*What you should do*.
Convert the listing below into a JSON list of strings, one string for each line. Leave out blank lines.

═════ Records for processing ═════

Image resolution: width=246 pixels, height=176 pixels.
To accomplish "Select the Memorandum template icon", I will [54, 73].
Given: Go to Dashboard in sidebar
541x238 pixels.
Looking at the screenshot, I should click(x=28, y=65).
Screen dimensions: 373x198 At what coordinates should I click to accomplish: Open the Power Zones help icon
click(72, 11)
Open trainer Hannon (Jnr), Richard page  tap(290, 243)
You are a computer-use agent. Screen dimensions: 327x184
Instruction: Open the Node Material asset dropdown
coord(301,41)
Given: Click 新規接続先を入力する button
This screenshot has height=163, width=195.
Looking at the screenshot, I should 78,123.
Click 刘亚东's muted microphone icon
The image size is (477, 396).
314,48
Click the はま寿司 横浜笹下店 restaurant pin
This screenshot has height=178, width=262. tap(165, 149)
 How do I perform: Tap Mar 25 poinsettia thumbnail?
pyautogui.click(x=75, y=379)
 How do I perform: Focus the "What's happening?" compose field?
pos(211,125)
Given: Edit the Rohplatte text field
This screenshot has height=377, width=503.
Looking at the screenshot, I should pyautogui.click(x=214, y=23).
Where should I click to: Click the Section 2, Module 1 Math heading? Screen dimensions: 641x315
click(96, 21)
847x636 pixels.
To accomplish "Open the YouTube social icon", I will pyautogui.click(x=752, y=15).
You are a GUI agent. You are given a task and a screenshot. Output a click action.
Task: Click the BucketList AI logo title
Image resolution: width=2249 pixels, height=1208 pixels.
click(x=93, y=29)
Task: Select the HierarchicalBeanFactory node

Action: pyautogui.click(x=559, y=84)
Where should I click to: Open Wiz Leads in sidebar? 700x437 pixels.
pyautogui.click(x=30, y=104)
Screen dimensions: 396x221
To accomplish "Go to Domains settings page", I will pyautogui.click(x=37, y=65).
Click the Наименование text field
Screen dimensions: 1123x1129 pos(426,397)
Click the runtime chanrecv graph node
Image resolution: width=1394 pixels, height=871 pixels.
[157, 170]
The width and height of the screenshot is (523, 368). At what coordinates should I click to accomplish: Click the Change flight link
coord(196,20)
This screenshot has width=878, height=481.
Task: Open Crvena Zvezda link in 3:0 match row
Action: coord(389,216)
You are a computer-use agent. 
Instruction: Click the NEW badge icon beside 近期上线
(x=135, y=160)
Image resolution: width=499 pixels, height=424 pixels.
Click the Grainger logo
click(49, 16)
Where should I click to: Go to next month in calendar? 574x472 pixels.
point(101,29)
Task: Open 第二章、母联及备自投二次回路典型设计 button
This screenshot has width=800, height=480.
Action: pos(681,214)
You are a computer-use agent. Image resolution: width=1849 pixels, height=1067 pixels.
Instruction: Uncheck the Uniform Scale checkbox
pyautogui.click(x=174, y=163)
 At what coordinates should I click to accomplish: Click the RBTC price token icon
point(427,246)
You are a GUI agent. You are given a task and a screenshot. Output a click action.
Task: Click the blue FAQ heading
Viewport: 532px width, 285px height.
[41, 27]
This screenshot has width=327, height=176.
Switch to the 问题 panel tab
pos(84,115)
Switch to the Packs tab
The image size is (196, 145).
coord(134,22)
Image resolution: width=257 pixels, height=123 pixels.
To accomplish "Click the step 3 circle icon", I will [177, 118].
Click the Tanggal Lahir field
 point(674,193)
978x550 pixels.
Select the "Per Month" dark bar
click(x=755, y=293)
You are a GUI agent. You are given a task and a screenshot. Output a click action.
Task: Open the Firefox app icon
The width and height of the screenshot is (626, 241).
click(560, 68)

═════

*Written answer*.
[
  "Image resolution: width=246 pixels, height=176 pixels.",
  "To accomplish \"Select the Memorandum template icon\", I will [54, 73].",
  "Given: Go to Dashboard in sidebar",
  "541x238 pixels.",
  "Looking at the screenshot, I should click(x=28, y=65).",
  "Screen dimensions: 373x198 At what coordinates should I click to accomplish: Open the Power Zones help icon",
  "click(72, 11)",
  "Open trainer Hannon (Jnr), Richard page  tap(290, 243)",
  "You are a computer-use agent. Screen dimensions: 327x184",
  "Instruction: Open the Node Material asset dropdown",
  "coord(301,41)",
  "Given: Click 新規接続先を入力する button",
  "This screenshot has height=163, width=195.",
  "Looking at the screenshot, I should 78,123.",
  "Click 刘亚东's muted microphone icon",
  "The image size is (477, 396).",
  "314,48",
  "Click the はま寿司 横浜笹下店 restaurant pin",
  "This screenshot has height=178, width=262. tap(165, 149)",
  " How do I perform: Tap Mar 25 poinsettia thumbnail?",
  "pyautogui.click(x=75, y=379)",
  " How do I perform: Focus the \"What's happening?\" compose field?",
  "pos(211,125)",
  "Given: Edit the Rohplatte text field",
  "This screenshot has height=377, width=503.",
  "Looking at the screenshot, I should pyautogui.click(x=214, y=23).",
  "Where should I click to: Click the Section 2, Module 1 Math heading? Screen dimensions: 641x315",
  "click(96, 21)",
  "847x636 pixels.",
  "To accomplish \"Open the YouTube social icon\", I will pyautogui.click(x=752, y=15).",
  "You are a GUI agent. You are given a task and a screenshot. Output a click action.",
  "Task: Click the BucketList AI logo title",
  "Image resolution: width=2249 pixels, height=1208 pixels.",
  "click(x=93, y=29)",
  "Task: Select the HierarchicalBeanFactory node",
  "Action: pyautogui.click(x=559, y=84)",
  "Where should I click to: Open Wiz Leads in sidebar? 700x437 pixels.",
  "pyautogui.click(x=30, y=104)",
  "Screen dimensions: 396x221",
  "To accomplish \"Go to Domains settings page\", I will pyautogui.click(x=37, y=65).",
  "Click the Наименование text field",
  "Screen dimensions: 1123x1129 pos(426,397)",
  "Click the runtime chanrecv graph node",
  "Image resolution: width=1394 pixels, height=871 pixels.",
  "[157, 170]",
  "The width and height of the screenshot is (523, 368). At what coordinates should I click to accomplish: Click the Change flight link",
  "coord(196,20)",
  "This screenshot has width=878, height=481.",
  "Task: Open Crvena Zvezda link in 3:0 match row",
  "Action: coord(389,216)",
  "You are a computer-use agent. ",
  "Instruction: Click the NEW badge icon beside 近期上线",
  "(x=135, y=160)",
  "Image resolution: width=499 pixels, height=424 pixels.",
  "Click the Grainger logo",
  "click(49, 16)",
  "Where should I click to: Go to next month in calendar? 574x472 pixels.",
  "point(101,29)",
  "Task: Open 第二章、母联及备自投二次回路典型设计 button",
  "This screenshot has width=800, height=480.",
  "Action: pos(681,214)",
  "You are a computer-use agent. Image resolution: width=1849 pixels, height=1067 pixels.",
  "Instruction: Uncheck the Uniform Scale checkbox",
  "pyautogui.click(x=174, y=163)",
  " At what coordinates should I click to accomplish: Click the RBTC price token icon",
  "point(427,246)",
  "You are a GUI agent. You are given a task and a screenshot. Output a click action.",
  "Task: Click the blue FAQ heading",
  "Viewport: 532px width, 285px height.",
  "[41, 27]",
  "This screenshot has width=327, height=176.",
  "Switch to the 问题 panel tab",
  "pos(84,115)",
  "Switch to the Packs tab",
  "The image size is (196, 145).",
  "coord(134,22)",
  "Image resolution: width=257 pixels, height=123 pixels.",
  "To accomplish \"Click the step 3 circle icon\", I will [177, 118].",
  "Click the Tanggal Lahir field",
  " point(674,193)",
  "978x550 pixels.",
  "Select the \"Per Month\" dark bar",
  "click(x=755, y=293)",
  "You are a GUI agent. You are given a task and a screenshot. Output a click action.",
  "Task: Open the Firefox app icon",
  "The width and height of the screenshot is (626, 241).",
  "click(560, 68)"
]